The order to halt data transfers to the US comes with the biggest penalties of its type. The situation dates back to 2013 and the disclosures of US mass spying.
EU data regulators have fined Meta a record-breaking $1.3 billion (€1.2 billion) and ordered it to stop sending Facebook data of EU citizens to the US. As a result of whistleblower Edward Snowden’s revelations regarding US mass surveillance programs in 2013, EU judges have expressed concern that such data transfers subject EU individuals to privacy infringement.
The Data Protection Commission (DPC) of Ireland issued the decision, noting that the GDPR had been broken and that the current legislative framework for data transfers to the US “did not address the risks to the fundamental rights and freedoms” of Facebook’s EU users. The penalty is more than the previous record set by the EU, which was €746 million assessed against Amazon in 2021 for similar privacy infractions.
For Meta’s massive ad-targeting business, which depends on processing several streams of personal data from its consumers, data transfer to the US is essential. Last year, Meta warned that if it couldn’t transmit data back to the US, it could have to consider shutting down Facebook and Instagram in the EU; this statement was taken as a clear threat by EU legislators.

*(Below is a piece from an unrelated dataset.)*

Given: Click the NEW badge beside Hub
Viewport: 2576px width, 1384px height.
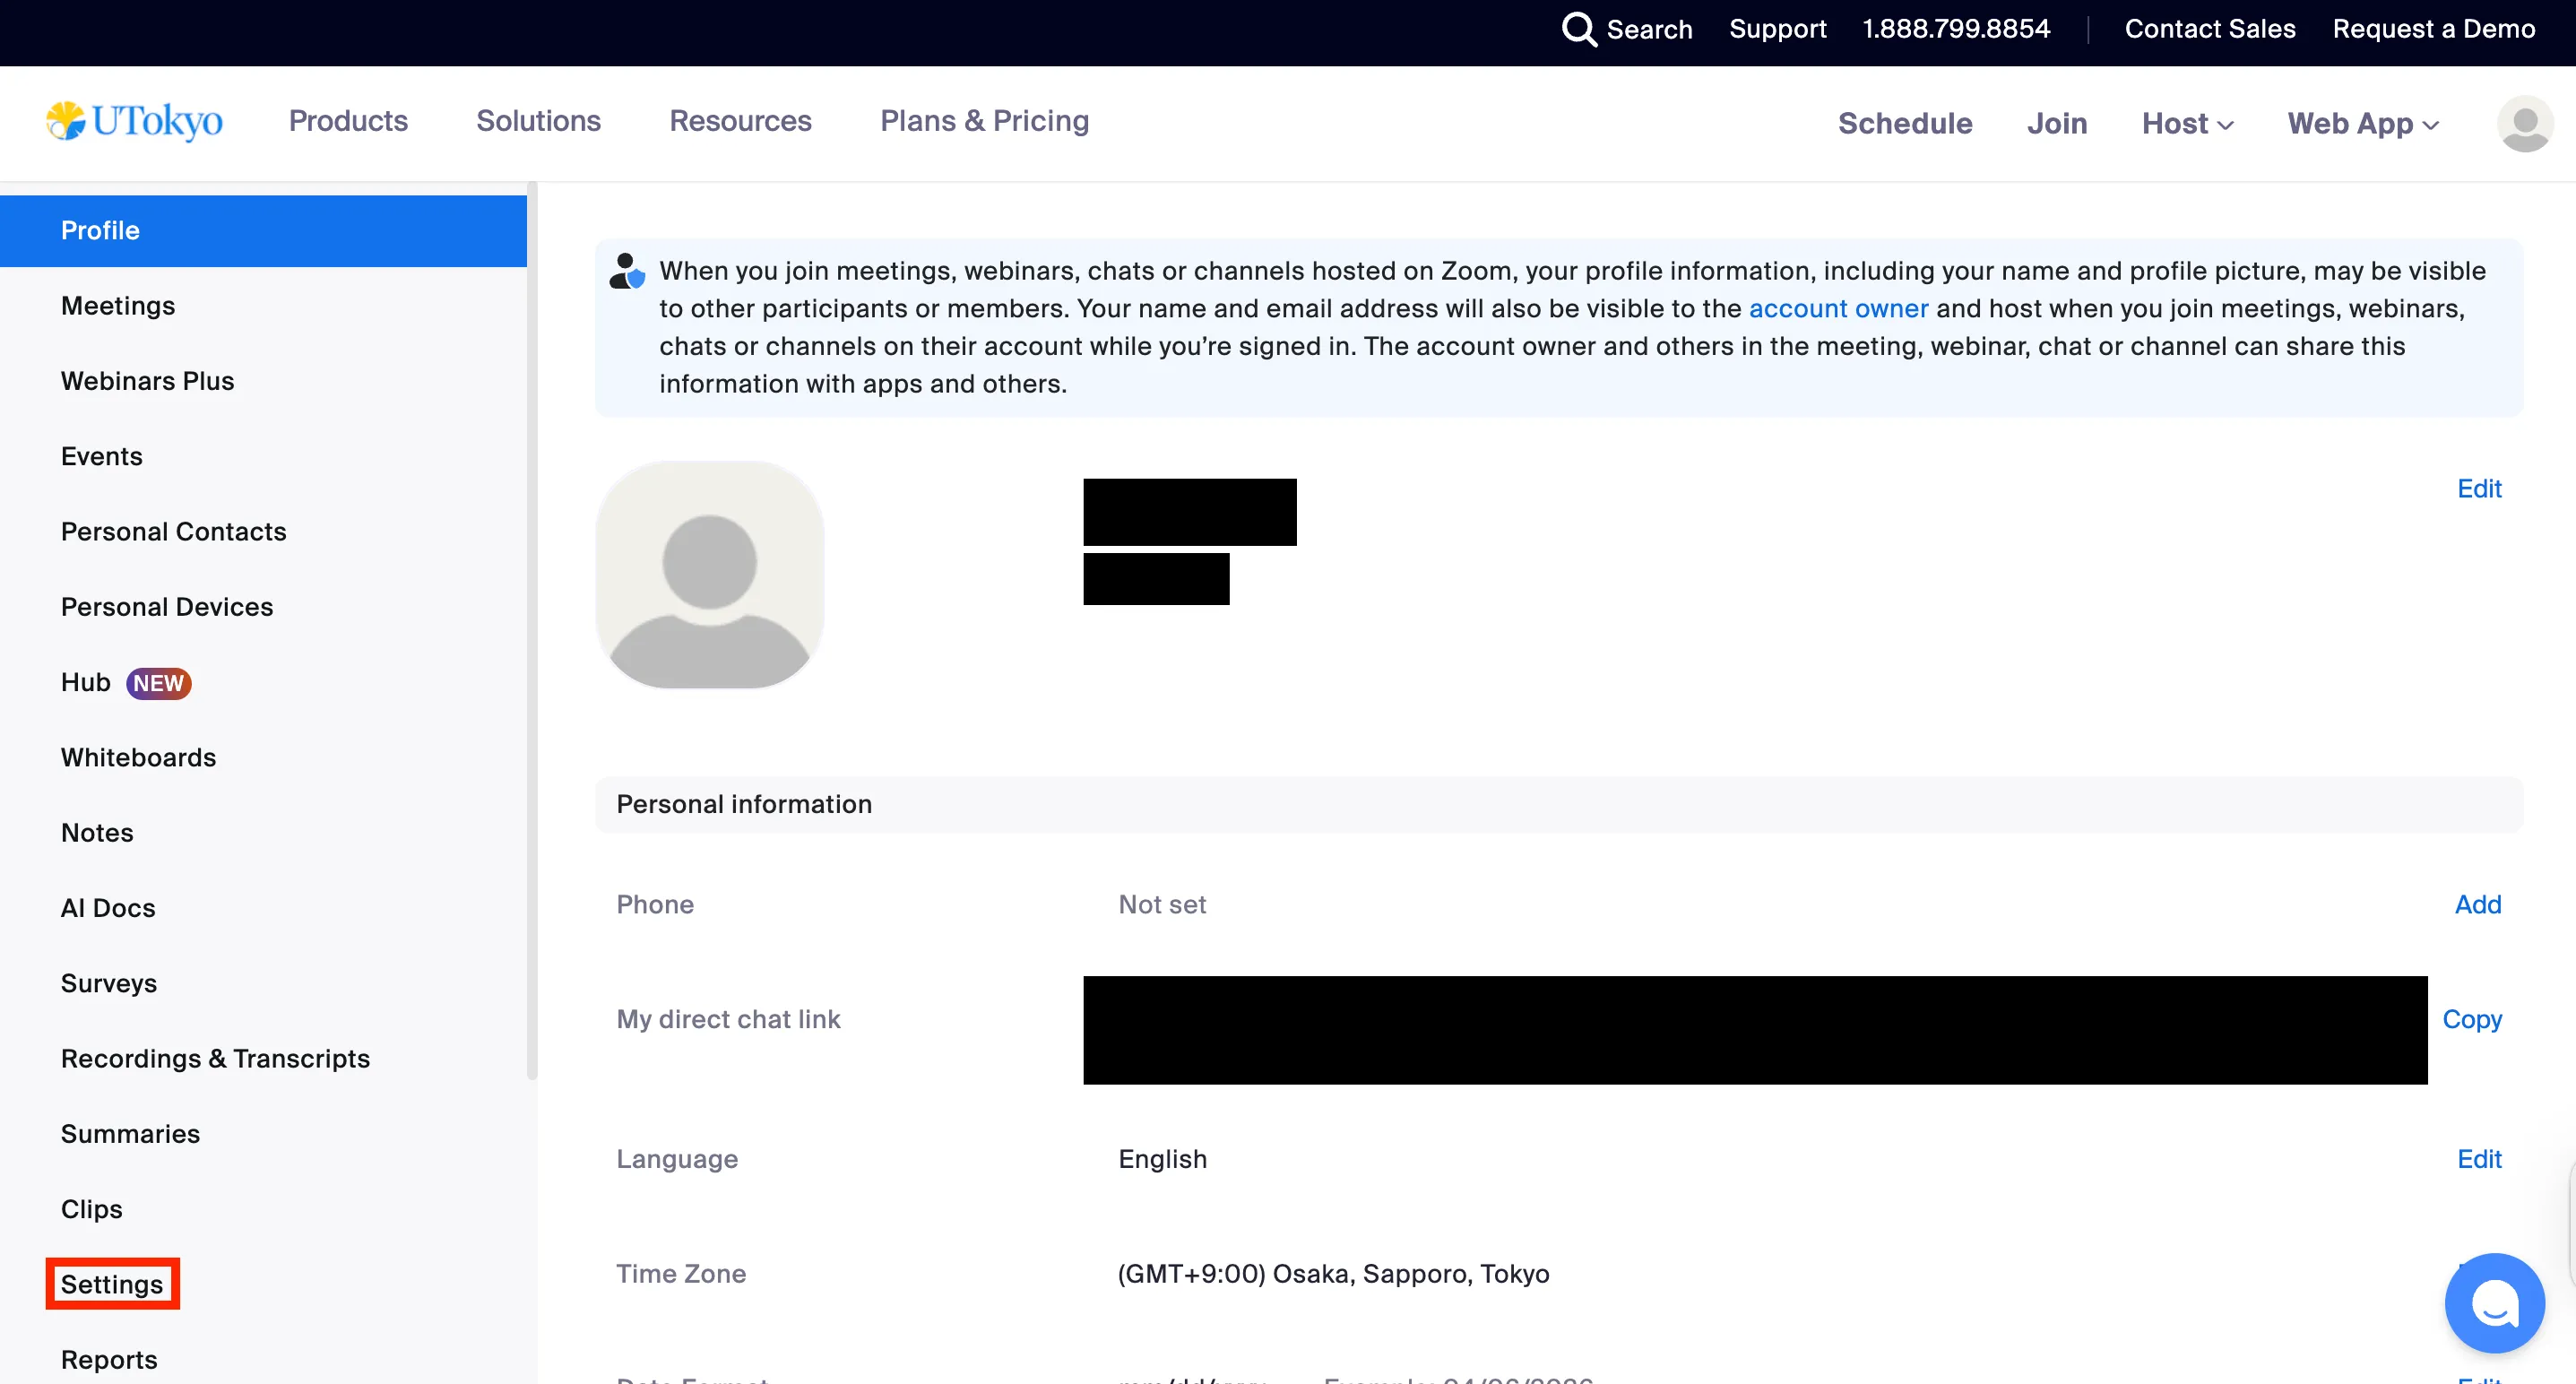Looking at the screenshot, I should pyautogui.click(x=158, y=683).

Previously, a transatlantic agreement known as the Privacy Shield covered these data transfers. But in 2020, the EU’s top court ruled that this framework was ineffective since it did not prevent data from being scraped by US surveillance programs. This decision was made in response to a claim made by Austrian attorney Max Schrems, whose legal dispute with Facebook began in 2013 with the initial Snowden revelations of US monitoring.
Despite the fact that Meta has been told to stop these data transfers, there are a few restrictions that favor the US social media juggernaut. First off, other Meta firms like Instagram and WhatsApp are not affected by the decision; just Facebook data is. Second, Meta has a five-month window of time before it must stop making new transfers, and it has six months to stop storing current data in the US. The third and most crucial point is that the EU and the US are now in negotiations for a new data transfer agreement that could be finalized as early as this summer or as late as October.
Experts expressed skepticism that the record-breaking penalties would substantially alter Meta’s privacy practices despite its enormity.